April 27, 2017
Private Equity: Practice Points for Investor Side Letters
I recently flagged a Nixon Peabody blog about how the Chancery Court’s ESG Capital Partners decision highlighted significant enforceability issues for “side-letters” with private equity fund investors. Now the firm’s followed up with another blog offering some practice points for addressing this issue. Here’s an excerpt:
The ESG Capital Partners Case serves as an important reminder that private fund managers, investors and practitioners should always consider the following points to ensure enforceability of side letter agreements:
1. Integration Clauses (also known as “entire agreement” clauses)—make sure that each of the fund’s governing agreements include an integration clause that specifically references the fact that the side letter agreement will be a part of the entire agreement of the parties.
2. Subscription Agreement Provisions—in addition to the integration clause, the subscription agreement should also make clear that each applicable investor has received a copy of its side letter agreement (together with all other fund documentation) and is making its investment in the fund in reliance on the terms of all such agreements.
3. LPA Provisions—make sure that the Fund’s LPA specifically references the existence of side letter agreements, and specifically authorizes the general partner to enter into side letter agreements that supplement or alter the terms of the limited partnership agreement. Limited partner investors need to confirm this point as part of their legal diligence processes instead of assuming that a fund manager has this authority.

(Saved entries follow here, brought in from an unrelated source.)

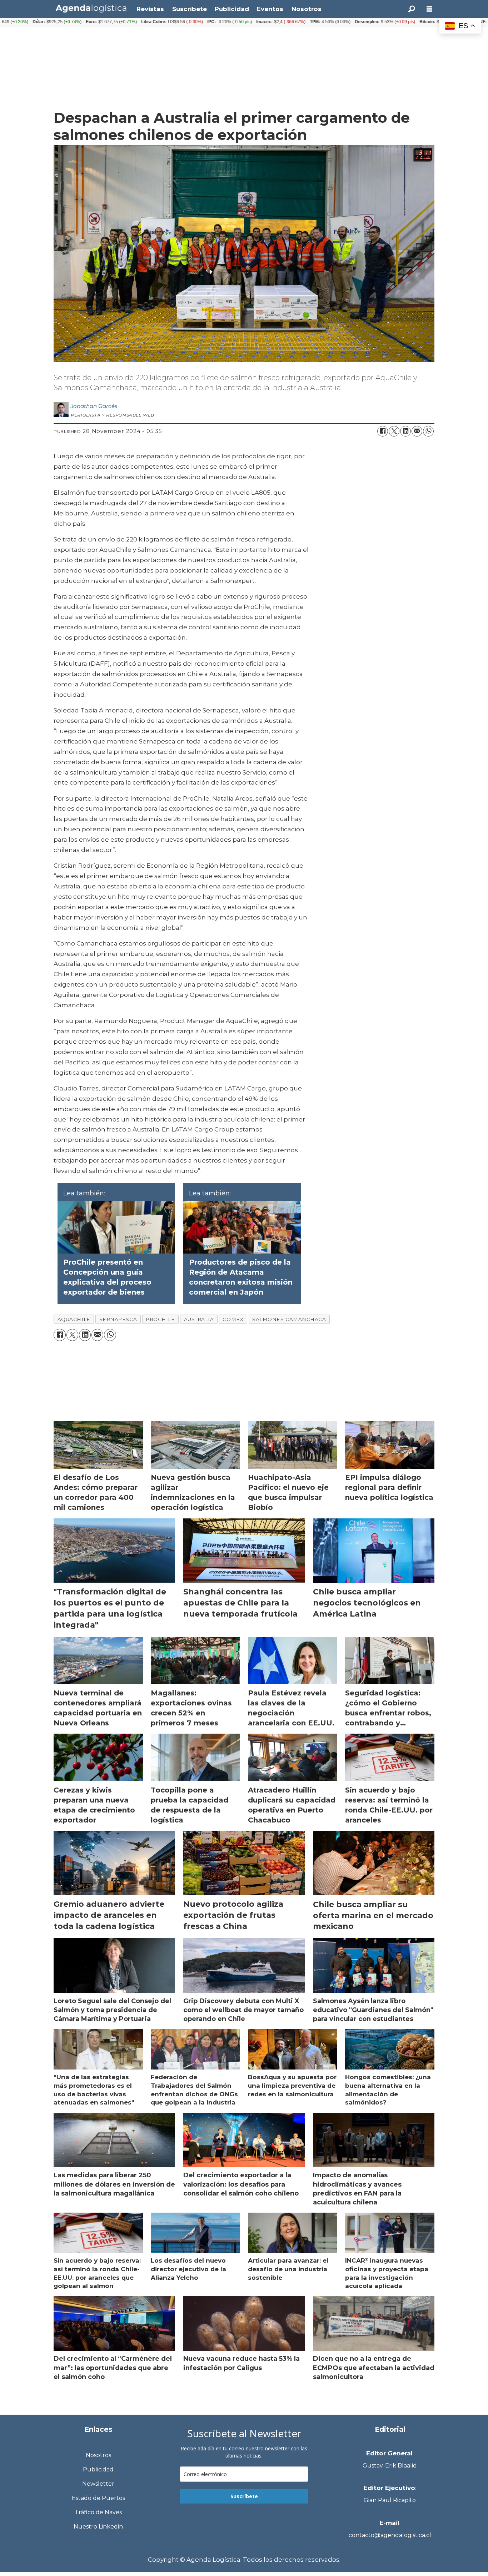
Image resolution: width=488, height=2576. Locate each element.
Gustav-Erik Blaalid (390, 2465)
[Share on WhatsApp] (428, 431)
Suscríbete (189, 8)
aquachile (74, 1319)
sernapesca (118, 1319)
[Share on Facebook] (382, 431)
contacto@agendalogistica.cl (390, 2535)
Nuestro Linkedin (98, 2526)
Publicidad (232, 8)
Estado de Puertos (98, 2498)
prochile (160, 1319)
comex (233, 1319)
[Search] (411, 9)
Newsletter (98, 2483)
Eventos (270, 8)
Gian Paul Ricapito (390, 2500)
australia (199, 1319)
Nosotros (307, 8)
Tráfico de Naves (98, 2512)
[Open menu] (429, 9)
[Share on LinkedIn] (405, 431)
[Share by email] (417, 431)
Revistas (150, 8)
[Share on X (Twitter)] (394, 431)
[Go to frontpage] (91, 8)
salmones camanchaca (289, 1319)
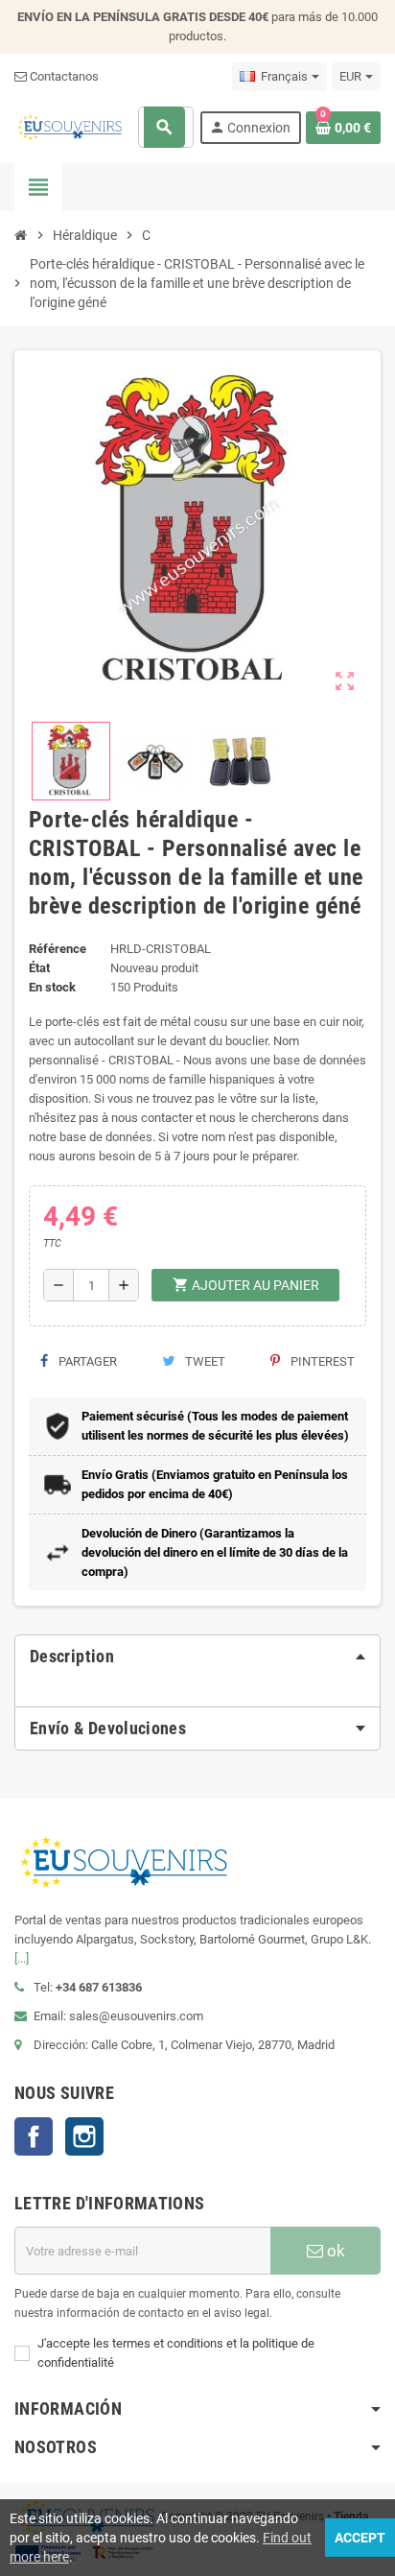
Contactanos (63, 76)
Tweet (203, 1361)
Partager (86, 1361)
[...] (21, 1958)
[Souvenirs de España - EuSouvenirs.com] (69, 126)
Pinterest (321, 1361)
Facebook (33, 2136)
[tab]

This language would be in addition to the typical “most favored nations” provision included in each investor’s side letter agreement as further evidence that all investors were made aware that certain supplemental and preferential terms may be granted to some but not all investors in the fund;
4. PPM Provisions—make sure that the fund’s private placement memorandum references the fact that the fund may issue side letter agreements, and that it includes a risk factor highlighting the risk that such side letters may be issued to certain limited partners and not others, and that their terms may supplement or alter the terms otherwise provided in the fund’s LPA.
5. Preferential Rights—make sure that any supplemental rights granted to a limited partner in a side letter agreement do not materially or adversely affect the other limited partners in a way that would require an amendment to the fund’s LPA. When unclear, investors or sponsors should seek out advice of counsel.